Stored items:
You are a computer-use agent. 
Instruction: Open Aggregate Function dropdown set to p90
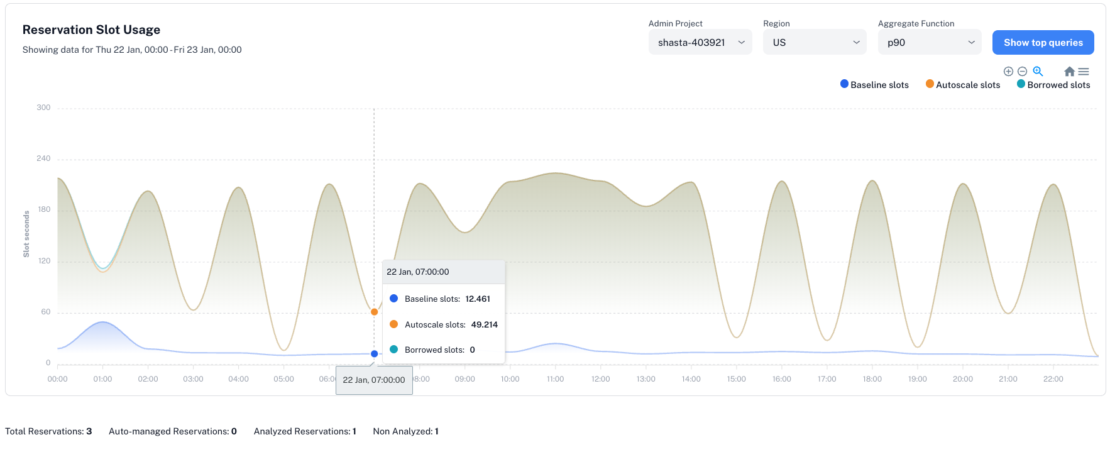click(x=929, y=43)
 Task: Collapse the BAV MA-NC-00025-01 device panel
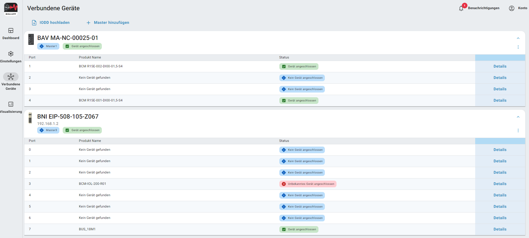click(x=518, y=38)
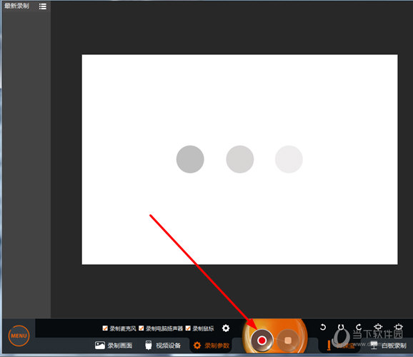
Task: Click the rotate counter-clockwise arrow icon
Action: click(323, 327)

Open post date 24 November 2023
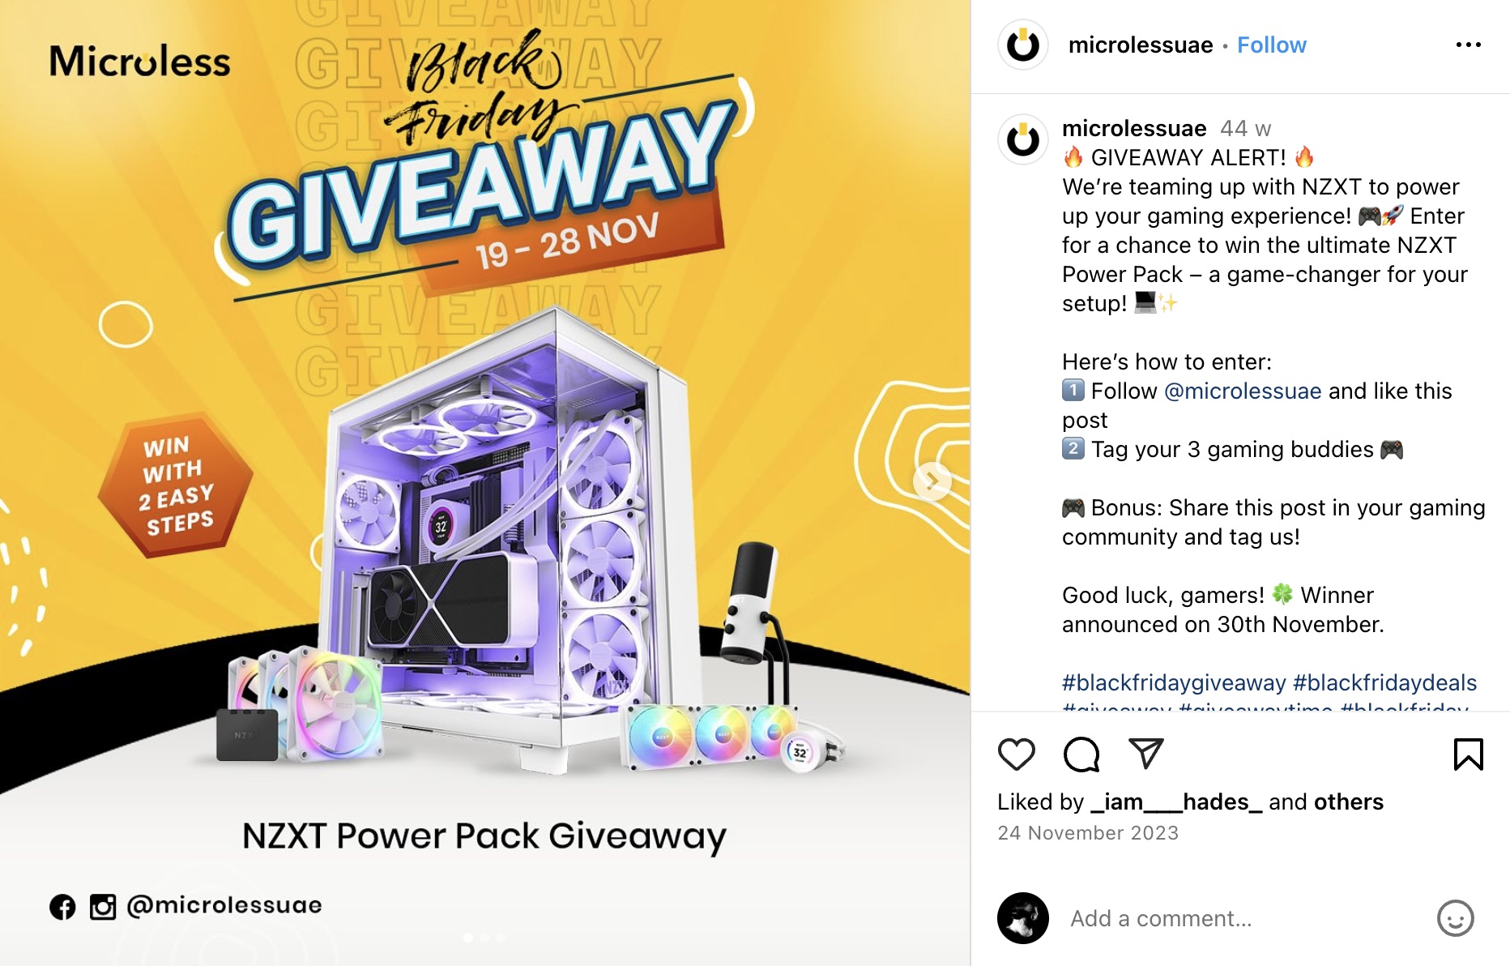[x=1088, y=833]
...
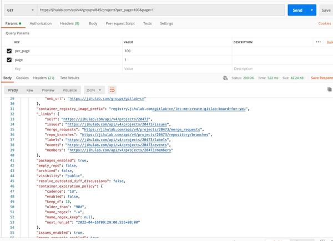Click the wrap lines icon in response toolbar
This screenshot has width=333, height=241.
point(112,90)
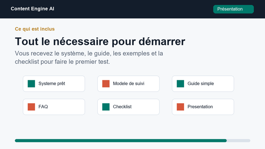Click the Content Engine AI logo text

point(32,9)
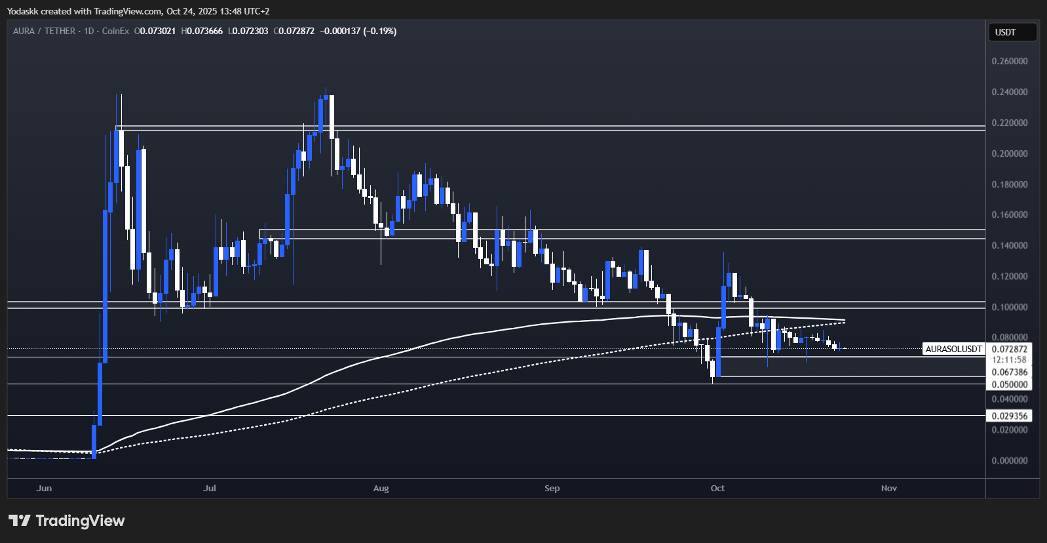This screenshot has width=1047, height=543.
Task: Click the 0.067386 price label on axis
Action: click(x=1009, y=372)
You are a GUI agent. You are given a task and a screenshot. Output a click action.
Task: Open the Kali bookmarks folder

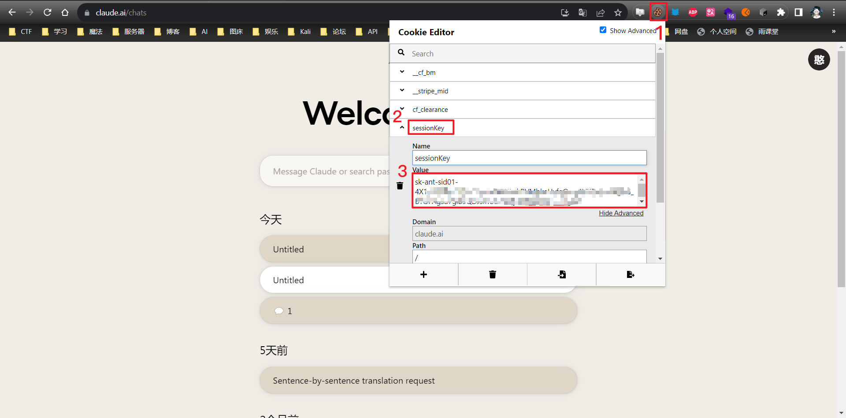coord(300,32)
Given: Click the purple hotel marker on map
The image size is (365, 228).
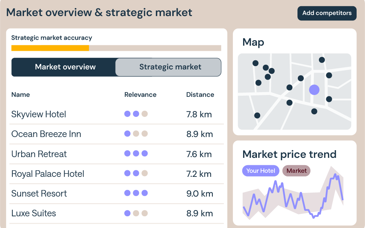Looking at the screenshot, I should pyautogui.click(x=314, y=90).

Exercise objective:
The answer is each line from the entries above in which the word "agent" occurs.

Result below:
You are a computer-use agent. 
You are a GUI agent. You are given a task and a screenshot. Output a click action.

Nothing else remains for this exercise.